Exercise data:
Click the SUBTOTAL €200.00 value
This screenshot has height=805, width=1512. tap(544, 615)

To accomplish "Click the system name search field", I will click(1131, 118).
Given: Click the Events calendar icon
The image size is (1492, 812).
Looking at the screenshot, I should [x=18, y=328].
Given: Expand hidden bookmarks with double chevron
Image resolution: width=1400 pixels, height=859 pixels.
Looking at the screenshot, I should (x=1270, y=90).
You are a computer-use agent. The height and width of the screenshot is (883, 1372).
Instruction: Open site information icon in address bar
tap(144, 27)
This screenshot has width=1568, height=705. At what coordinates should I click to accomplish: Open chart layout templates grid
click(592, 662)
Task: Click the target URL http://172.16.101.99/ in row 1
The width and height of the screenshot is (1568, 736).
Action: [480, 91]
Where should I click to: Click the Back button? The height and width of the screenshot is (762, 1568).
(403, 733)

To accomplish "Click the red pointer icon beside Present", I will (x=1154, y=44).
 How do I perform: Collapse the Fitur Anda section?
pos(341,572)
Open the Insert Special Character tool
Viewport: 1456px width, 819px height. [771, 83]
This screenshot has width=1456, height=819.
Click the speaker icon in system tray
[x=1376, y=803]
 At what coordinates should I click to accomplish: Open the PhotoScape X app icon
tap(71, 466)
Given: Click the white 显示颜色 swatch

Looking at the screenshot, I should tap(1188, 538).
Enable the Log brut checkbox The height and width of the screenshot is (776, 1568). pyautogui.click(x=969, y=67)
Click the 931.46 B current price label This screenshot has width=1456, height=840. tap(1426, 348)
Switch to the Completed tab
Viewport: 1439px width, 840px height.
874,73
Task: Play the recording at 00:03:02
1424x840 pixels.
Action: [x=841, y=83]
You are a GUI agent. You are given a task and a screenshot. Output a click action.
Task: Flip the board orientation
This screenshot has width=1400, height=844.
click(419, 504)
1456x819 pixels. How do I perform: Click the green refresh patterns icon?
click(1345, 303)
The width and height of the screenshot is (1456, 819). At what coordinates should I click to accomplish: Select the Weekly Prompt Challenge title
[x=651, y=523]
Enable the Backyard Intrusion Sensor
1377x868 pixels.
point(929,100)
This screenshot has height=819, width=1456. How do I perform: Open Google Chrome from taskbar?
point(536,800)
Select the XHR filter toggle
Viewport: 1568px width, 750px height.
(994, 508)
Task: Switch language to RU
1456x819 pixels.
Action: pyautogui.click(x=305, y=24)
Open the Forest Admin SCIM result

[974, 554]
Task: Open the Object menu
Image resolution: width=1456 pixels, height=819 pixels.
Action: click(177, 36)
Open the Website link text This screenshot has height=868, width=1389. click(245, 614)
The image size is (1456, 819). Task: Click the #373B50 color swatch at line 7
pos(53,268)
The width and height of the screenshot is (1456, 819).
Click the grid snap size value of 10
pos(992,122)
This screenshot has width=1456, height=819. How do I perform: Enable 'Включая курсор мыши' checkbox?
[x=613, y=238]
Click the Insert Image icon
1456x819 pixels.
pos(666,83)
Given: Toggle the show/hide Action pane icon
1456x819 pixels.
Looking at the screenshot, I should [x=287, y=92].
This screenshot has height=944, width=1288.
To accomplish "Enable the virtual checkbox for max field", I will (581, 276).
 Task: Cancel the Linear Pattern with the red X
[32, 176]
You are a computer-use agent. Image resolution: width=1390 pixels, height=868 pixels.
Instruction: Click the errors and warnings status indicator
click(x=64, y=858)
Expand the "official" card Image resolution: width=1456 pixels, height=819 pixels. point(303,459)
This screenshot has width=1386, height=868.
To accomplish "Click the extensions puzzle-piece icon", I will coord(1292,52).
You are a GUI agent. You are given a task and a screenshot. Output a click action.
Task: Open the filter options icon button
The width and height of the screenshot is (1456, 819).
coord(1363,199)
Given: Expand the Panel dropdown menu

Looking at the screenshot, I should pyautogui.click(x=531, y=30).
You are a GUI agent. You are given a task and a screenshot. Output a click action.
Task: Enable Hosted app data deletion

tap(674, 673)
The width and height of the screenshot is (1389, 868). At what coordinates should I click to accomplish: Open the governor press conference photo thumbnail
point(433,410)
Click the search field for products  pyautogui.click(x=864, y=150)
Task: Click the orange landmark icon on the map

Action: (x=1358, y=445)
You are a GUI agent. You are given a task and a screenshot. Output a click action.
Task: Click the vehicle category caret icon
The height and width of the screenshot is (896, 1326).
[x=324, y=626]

Problem: Each line of the entries holding the string "field" should be found and copied.

Answer to the problem:
To accomplish "Click the system name search field", I will click(1131, 118).
To accomplish "Enable the virtual checkbox for max field", I will (581, 276).
Click the search field for products  pyautogui.click(x=864, y=150)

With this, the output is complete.